За основу возьмем также действительную историю, которая развивалась в Москве и ее окрестностях в течение долгих лет и опять же вылилась в более или менее фантастический результат. В начале 90-х годов инженер-технолог Юрий Петрович Лютиков, всю свою жизнь проработавший на заводе «Калибр», вышел на пенсию и вознамерился купить подержанный отечественный автомобиль. То есть он вознамерился его купить очень давно, еще когда закончил Московский станкостроительный институт и пошел работать на завод «Калибр», но в те веселые времена оклады инженеров были такие маленькие, а подержанные автомобили такие дорогие, что дело растянулось на долгие сорок лет.

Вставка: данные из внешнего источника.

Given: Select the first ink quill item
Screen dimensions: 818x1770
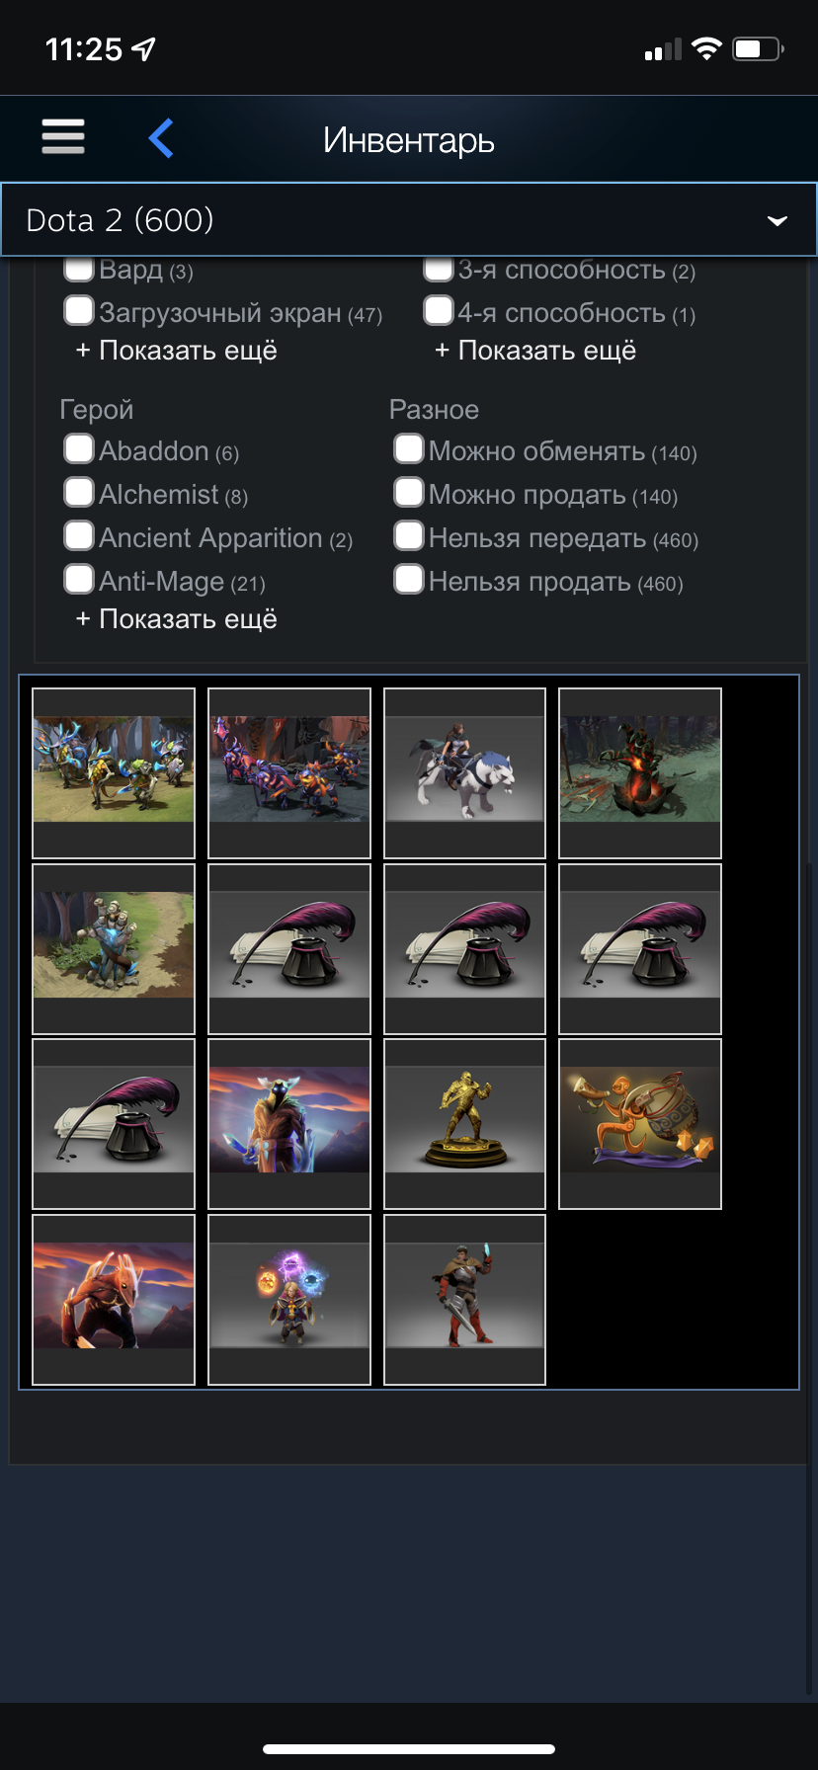Looking at the screenshot, I should click(x=289, y=948).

Все эти годы Юрий Петрович только и жил, что этой своей мечтой. Вообще так сосредоточиваться на мечте не совсем по-русски и мономания среди наших соотечественников — редкость, когда дело касается материальной стороны жизни, но у него в роду были крымчаки, поволжские немцы и латыши. Как бы то ни было, Лютиков с молодых лет выписывал журнал «За рулем», уже женатым человеком все выходные торчал в соседних гаражах, где завел множество приятных знакомств, но главное — он копил. Еще будучи студентом он как-то скрупулезно подсчитал, что если ежемесячно откладывать от заработной платы рублей двадцать-тридцать, то за десять лет жизни как раз наберется на подержанный отечественный автомобиль. С первой же получки он положил четвертную в старинную жестяную банку из-под ландрина, и его обуяло такое чувство, как будто он только что вышел из своих любимых Центральных бань. «Если ты последователен, — подумал Лютиков, — неукоснительно верен цели, то нет таких крепостей, которые бы не взяли большевики!»

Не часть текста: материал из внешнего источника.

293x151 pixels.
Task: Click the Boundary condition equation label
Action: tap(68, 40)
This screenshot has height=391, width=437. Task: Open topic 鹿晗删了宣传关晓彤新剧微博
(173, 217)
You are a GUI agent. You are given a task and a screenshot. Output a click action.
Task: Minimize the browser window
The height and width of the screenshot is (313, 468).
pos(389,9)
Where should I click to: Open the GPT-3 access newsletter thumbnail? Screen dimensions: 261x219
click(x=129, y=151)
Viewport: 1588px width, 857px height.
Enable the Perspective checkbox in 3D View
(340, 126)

Не тут-то было; в молодые годы его постоянно преследовали незапланированные расходы, как-то: на холостяцкие пирушки, подарки возлюбленным, консультации у венерологов, приличную одежду и путешествия по стране; за границу в те годы еще не ездили, поскольку власти предержащие серьезно опасались, что народ разбежится по соседним государствам и в конце концов не над кем останется мудровать. Потом Лютиков женился, и такие пошли расходы (например, на содержание дачки в поселке Передовик), что из аванса ему удавалось отложить в свою старинную жестяную банку из-под ландрина в лучшем случае трешку, и пятерку в лучшем случае под расчет. К тому времени, когда от Лютикова ушла жена, а дочь выскочила замуж за лейтенанта пограничных войск и уехала на заставу в Азербайджан, у него накопилось только шестьсот пятьдесят рублей.